• Last modified 775 days ago (Aug. 8, 2019)


Farm subsidies

To the editor:

One has to wonder why the farmers quoted in last week’s article, “Farmers Get Relief from Low Prices,” were reluctant to reveal their names.

While this is a special subsidy to offset President Trump’s trade war with China and the damage caused to the soybean market, subsidies to farmers have been a component of U.S. agriculture for many years.

Years ago Bill Meyer, editor of the Marion County Record, would regularly publish the amounts and names of local ag subsidy recipients in the paper.

These are public records of expenditures of U.S. tax dollars; anyone asking for and receiving them should know that this is the case.

In Marion County, the top recipient from 1995 to 2019 is Klassen Farms Inc., Hillsboro, with a total of $1,367,062 in ag subsidies, which averages to $56,960 per year.

Contrast that to the current median income for Marion County households of $47,926 before taxes.

If anyone is interested in seeing all of the figures and a breakdown of the programs farmers are accessing in Marion County, you can go to this website:,Kansas

At the end of the article, Todd Heitschmidt is quoted as saying that this will help make the farmers profitable this year, but they would probably rather get their profits from the market.

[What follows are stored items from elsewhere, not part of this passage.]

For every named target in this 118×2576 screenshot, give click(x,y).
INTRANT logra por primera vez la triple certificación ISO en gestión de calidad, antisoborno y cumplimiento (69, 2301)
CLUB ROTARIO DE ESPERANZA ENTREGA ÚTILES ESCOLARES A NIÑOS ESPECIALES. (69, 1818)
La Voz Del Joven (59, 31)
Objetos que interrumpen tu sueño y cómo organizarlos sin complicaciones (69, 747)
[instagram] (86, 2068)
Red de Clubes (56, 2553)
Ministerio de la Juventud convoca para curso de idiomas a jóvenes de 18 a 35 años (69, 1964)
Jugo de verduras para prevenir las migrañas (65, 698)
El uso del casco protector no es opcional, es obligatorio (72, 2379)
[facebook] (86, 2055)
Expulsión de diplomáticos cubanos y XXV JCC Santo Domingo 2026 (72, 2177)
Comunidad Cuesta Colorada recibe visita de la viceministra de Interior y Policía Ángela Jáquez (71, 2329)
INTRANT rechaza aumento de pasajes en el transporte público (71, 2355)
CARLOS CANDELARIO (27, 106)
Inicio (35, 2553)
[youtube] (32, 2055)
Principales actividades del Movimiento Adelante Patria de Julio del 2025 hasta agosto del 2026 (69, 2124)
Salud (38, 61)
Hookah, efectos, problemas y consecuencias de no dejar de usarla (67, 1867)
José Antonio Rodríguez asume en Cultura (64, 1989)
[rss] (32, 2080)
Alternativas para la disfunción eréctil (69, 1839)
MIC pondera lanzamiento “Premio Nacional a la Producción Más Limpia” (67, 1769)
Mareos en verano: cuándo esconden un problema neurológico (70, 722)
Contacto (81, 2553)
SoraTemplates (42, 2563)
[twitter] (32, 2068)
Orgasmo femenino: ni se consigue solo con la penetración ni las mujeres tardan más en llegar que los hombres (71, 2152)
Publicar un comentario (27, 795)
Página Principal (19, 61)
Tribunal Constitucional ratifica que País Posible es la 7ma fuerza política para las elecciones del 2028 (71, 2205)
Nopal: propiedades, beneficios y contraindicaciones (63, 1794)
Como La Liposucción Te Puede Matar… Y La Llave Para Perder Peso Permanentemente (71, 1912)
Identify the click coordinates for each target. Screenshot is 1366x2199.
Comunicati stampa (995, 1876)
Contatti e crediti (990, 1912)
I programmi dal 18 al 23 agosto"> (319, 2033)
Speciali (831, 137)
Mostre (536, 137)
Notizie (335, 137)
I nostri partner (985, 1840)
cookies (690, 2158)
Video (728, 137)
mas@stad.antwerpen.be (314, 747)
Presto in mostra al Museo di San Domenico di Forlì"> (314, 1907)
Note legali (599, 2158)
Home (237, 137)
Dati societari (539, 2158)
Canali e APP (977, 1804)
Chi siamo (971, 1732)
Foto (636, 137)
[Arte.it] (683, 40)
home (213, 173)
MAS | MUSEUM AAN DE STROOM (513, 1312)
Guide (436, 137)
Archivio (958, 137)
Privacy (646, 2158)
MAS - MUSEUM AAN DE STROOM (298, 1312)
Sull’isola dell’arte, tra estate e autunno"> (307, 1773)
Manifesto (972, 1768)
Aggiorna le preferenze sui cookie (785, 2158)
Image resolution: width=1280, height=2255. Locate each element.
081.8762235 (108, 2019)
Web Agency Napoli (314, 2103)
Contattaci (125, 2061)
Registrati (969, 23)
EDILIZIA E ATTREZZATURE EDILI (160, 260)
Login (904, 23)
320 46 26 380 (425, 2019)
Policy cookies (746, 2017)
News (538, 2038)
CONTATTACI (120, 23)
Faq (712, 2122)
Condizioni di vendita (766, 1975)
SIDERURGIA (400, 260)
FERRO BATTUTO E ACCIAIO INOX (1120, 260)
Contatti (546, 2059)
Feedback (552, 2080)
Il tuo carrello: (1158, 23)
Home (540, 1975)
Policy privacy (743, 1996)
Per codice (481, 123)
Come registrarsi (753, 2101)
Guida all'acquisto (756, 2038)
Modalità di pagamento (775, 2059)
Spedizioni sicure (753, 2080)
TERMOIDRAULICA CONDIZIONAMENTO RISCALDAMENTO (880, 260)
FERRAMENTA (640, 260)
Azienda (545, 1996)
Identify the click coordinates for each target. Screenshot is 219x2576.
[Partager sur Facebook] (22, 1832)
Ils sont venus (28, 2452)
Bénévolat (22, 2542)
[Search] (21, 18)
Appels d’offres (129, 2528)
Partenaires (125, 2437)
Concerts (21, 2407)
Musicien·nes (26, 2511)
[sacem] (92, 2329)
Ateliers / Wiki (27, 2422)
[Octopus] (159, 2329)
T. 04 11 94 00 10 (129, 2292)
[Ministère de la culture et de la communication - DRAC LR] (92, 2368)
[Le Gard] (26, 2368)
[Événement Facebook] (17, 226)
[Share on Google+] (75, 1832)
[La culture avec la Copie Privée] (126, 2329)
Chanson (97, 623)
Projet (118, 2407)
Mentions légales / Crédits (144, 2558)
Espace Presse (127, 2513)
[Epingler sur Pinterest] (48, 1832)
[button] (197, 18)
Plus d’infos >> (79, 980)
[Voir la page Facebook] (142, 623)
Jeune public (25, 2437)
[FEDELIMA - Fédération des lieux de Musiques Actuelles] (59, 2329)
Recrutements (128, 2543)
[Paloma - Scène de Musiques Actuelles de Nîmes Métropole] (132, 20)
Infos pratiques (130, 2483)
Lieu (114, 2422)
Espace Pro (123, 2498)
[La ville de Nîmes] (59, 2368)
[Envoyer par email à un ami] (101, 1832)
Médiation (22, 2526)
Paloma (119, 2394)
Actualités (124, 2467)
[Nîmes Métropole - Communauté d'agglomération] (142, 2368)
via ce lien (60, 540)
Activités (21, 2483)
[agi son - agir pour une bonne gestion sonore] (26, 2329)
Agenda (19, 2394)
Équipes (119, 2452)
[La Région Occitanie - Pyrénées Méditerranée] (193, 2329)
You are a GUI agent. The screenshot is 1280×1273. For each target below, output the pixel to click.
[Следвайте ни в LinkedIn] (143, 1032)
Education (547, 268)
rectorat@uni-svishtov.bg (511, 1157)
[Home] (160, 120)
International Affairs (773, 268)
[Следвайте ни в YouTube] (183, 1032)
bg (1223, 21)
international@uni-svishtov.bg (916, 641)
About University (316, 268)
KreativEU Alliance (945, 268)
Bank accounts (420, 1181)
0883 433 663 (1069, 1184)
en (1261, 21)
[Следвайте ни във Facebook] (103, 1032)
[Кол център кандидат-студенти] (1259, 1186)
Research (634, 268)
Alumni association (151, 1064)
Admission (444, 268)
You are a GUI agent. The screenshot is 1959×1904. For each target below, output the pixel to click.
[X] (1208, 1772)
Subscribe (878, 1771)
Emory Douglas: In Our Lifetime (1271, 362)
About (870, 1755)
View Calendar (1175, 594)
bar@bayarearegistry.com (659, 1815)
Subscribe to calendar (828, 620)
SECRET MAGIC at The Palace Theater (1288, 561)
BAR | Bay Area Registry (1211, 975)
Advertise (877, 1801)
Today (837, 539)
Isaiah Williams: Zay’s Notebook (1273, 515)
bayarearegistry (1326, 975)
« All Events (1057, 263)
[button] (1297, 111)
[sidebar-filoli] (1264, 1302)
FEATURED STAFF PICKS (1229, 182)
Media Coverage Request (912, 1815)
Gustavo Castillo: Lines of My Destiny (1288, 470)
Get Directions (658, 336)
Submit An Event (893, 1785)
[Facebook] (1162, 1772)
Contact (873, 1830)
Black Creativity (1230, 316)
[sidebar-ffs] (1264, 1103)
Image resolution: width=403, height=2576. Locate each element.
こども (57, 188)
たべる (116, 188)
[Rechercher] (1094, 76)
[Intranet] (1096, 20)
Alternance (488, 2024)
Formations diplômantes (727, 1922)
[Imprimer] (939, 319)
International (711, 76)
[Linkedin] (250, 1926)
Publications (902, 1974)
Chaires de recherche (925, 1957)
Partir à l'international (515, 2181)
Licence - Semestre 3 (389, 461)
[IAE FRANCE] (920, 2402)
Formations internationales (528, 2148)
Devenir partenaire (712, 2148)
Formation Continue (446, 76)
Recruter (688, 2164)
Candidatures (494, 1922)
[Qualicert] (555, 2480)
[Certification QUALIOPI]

How does this square with the fundamentals of capitalism, banker Heitschmidt? Sounds to me that conventional U.S. agriculture operates on the premise that losses are socialized when the capitalist market does not produce a profit.

To add a further ironic twist, Mr. Heitschmidt has been a leader in the Marion County Republican Party, which has railed for years about the deficit spending that was selling out future generations.

The $16 billion to fund the soybean relief is coming out of the record deficit spending that the Trump administration and Republican-controlled Senate are underwriting. Where is the outrage and worry now?

As the former lead marketer and now consultant for the Central Plains Organic Farmers Association, I can share current organic commodity prices; organic feed corn is $8 per bushel, organic feed soybeans $18.50 per bushel, and organic hard red winter milling wheat (13% protein) is $14 per bushel.

Organic commodities are traded in a market place that reflects the supply and demand dynamic of capitalism without needing the hidden hand of subsidies, which was a fundamental premise of the business degree I earned in the early ’70s.